===== EXTRACT

It seems almost incredible that a device as mundane as an air curtain might significantly increase the efficiency of refrigerated vehicles on frozen distribution. However, that is the claim being made by none other than respected vehicle engineering specialist Horiba MIRA.
And we’re not talking single digit performance upgrades. Principal engineer Richard Morris reckons 50—80% improvements are readily available regardless of refrigeration unit type. That translates to an average approaching 4,000 litres of diesel fuel saved per vehicle per annum, as well as the associated emissions.
So why aren’t air curtains all over refrigerated transport like a rash? Step back a moment. MIRA’s R&D with transport air curtains goes back nearly three years to when the organisation was approached by clean-cool technology firm Dearman to help advance its liquid nitrogen engine. Inventor Peter Dearman had already built his first prototype with engine development giant Ricardo, but Horiba MIRA suggested that, while motive power was one application, there was also a clear case for refrigerated transport.
“Of course, you could just evaporate liquid nitrogen to achieve cooling,” agrees Morris “But why waste the fact that the gas is rapidly expanding? Why not harness that energy, using Dearman’s liquid nitrogen engine to do some mechanical work by also driving a compressor in a conventional refrigeration cycle? That way, you achieve both cooling benefits and, importantly, you also eliminate any requirement for conventional diesel refrigeration power.”
So the Cool-E project was born, under the auspices of the government’s Innovate UK programme and a consortium involving Horiba- MIRA, Dearman, Air Products and Loughborough University. However, while the concept was unassailable, it wasn’t without challenges. “Very early on we recognised that a significant drawback with liquid nitrogen was that any evaporator would get very cold and rapidly ice up,” recalls Morris. “And whereas in conventional systems a defrost cycle would ensure reversal, that wasn’t going to be possible.”
Potential solutions might include a separate heating system and drain mechanism – but that would be wasteful, expensive and heavy. So, initially, Dearman accepted it would need to run with a relatively large evaporator so that icing would be progressive along its length, enabling the system to keep cooling the truck contents. Again, however, that solution was heavy and bulky.

==========

--- EXPLORE THE MATERIAL ---
a – Reproduce the passage of the refrigerated transport article between "Potential solutions might" and "heavy and bulky.", inclusive, substituting "heat exchanger" for "evaporator".
b – Extend the refrigerated transport article with the paragraphs that would follow its final sentence.

===== DATASET EXTRACT

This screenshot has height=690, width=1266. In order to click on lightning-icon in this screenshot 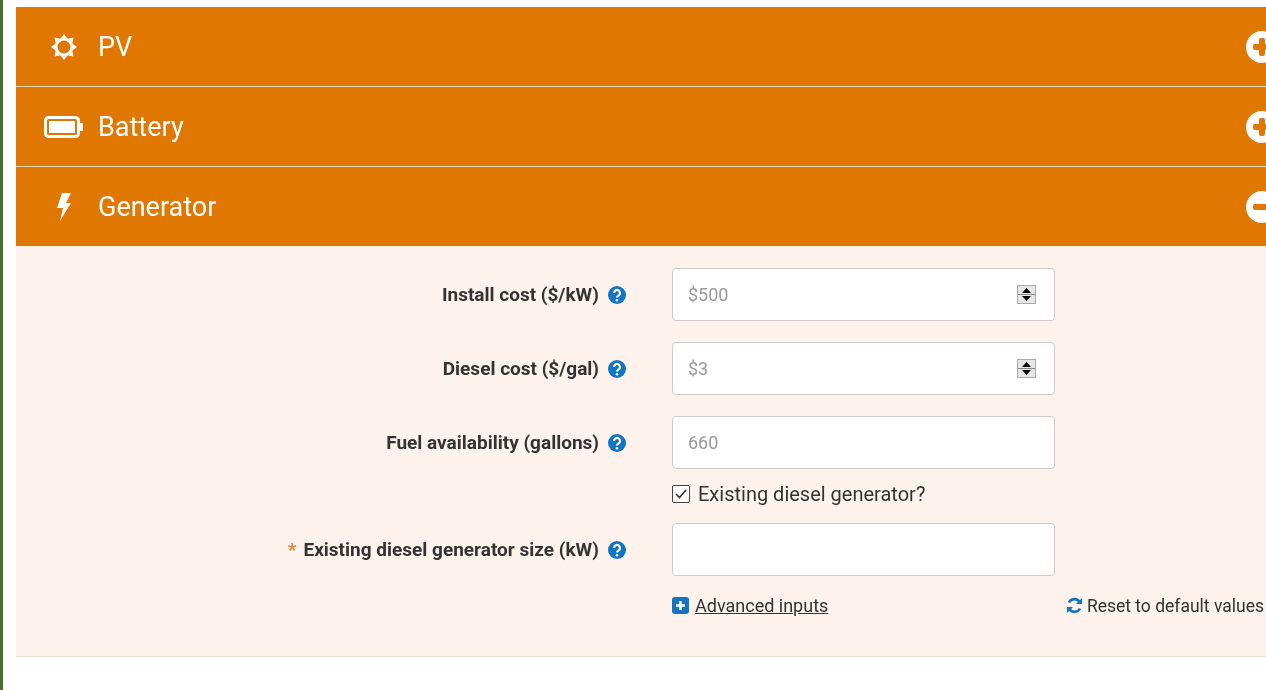, I will do `click(64, 206)`.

==========

--- ANSWERS FOR THE EXERCISE ---
a –
Potential solutions might include a separate heating system and drain mechanism – but that would be wasteful, expensive and heavy. So, initially, Dearman accepted it would need to run with a relatively large heat exchanger so that icing would be progressive along its length, enabling the system to keep cooling the truck contents. Again, however, that solution was heavy and bulky.

b –
So, given that the root cause of the problem is primarily warm vapour ingress – but also cold air egress – from door opening, attention turned to the rear of the truck. And, with plastic curtains rapidly discounted, air curtains presented an obvious solution – despite their hitherto chequered history in refrigerated transport.
“Existing truck systems were not particularly effective or efficient,” agrees Morris, “but our thinking was that’s largely because most require the doors to be opened before they’re switched on.” Clearly, that leads to losses before the curtain establishes – but how much? Also, which works best: external curtains blowing ambient air across the door face, or internal units delivering a cold air barrier? And would either deliver a return on investment?
Hence Horiba MIRA’s trials using a donor refrigerated truck. “It turns out there’s not much difference between internal or external air curtains, in terms of effectiveness,” states Morris. “But our modelling shows what really matters is switching the system on before opening the doors.”
As for the economics, he says power requirements are 160W while losses without an air curtain average at 19kW – nearly two orders of magnitude difference. But there’s still the equipment weight, bulk (and hence payload penalty) and installed cost to consider.
Morris concedes that MIRA’s prototypes were heavy, but says they were over-engineered and fabricated from stainless steel. He expects mass produced units to come in at about 15kg and explains that one will be adequate for most applications. He also says they need not be bulky. The only variable is installation method: air jets must be sited as close as possible to the door so this depends on body and door closure geometry as well as space available behind the frozen load.
So the bottom line? Morris reckons installed cost of production units would be some £1,500. That is startling. And not just for a future with liquid nitrogen, but also for conventional installations in the here and now.
If we assume deliveries take 10 minutes each, then without an air curtain, Morris reckons energy lost per delivery is 16,600kJ. That requires 1.55 litres of diesel for temperature recovery. “For 10 deliveries per day, five days a week, 50 weeks a year, that’s 3,875 litres of diesel per annum wasted. It’s also 10.3 tonnes of CO2, as well as the NOx and particulates emissions from [mostly] poorly regulated engines.”
At 40p per litre for red diesel, that’s £1,550, meaning an ROI easily as short as 15 months. If you’re using regular diesel, ROI would be far quicker. And bear in mind, that calculation takes no account of savings associated with preventing product degradation due to temperature cycling between ambient and -20C.
As government focus on emissions intensifies under pressure from the European Commission, it becomes increasingly likely that a technical solution as simple as an air curtain may be the precursor to new domestic legislation. Either way, air curtains look like a win-win. Adding the Dearman aspect is the icing on the cake.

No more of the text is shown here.